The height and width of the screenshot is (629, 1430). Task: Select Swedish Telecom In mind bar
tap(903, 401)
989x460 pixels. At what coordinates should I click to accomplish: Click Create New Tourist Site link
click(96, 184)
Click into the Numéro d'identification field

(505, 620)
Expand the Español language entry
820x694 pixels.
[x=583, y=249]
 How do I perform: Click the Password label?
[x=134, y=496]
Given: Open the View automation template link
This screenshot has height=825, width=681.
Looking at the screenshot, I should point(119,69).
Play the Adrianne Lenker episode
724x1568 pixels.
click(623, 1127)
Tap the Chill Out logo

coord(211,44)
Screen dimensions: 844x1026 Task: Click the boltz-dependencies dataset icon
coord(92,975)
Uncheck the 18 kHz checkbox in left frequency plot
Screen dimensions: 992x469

=-=-=-=-=

## WORK TO COMPLETE:
Please write out, exactly as they appear, the lines from the line containing "This screenshot has height=825, width=681." through the last line of the records above, both included.

## FINISHED TASK:
This screenshot has height=825, width=681.
Looking at the screenshot, I should point(119,69).
Play the Adrianne Lenker episode
724x1568 pixels.
click(623, 1127)
Tap the Chill Out logo

coord(211,44)
Screen dimensions: 844x1026 Task: Click the boltz-dependencies dataset icon
coord(92,975)
Uncheck the 18 kHz checkbox in left frequency plot
Screen dimensions: 992x469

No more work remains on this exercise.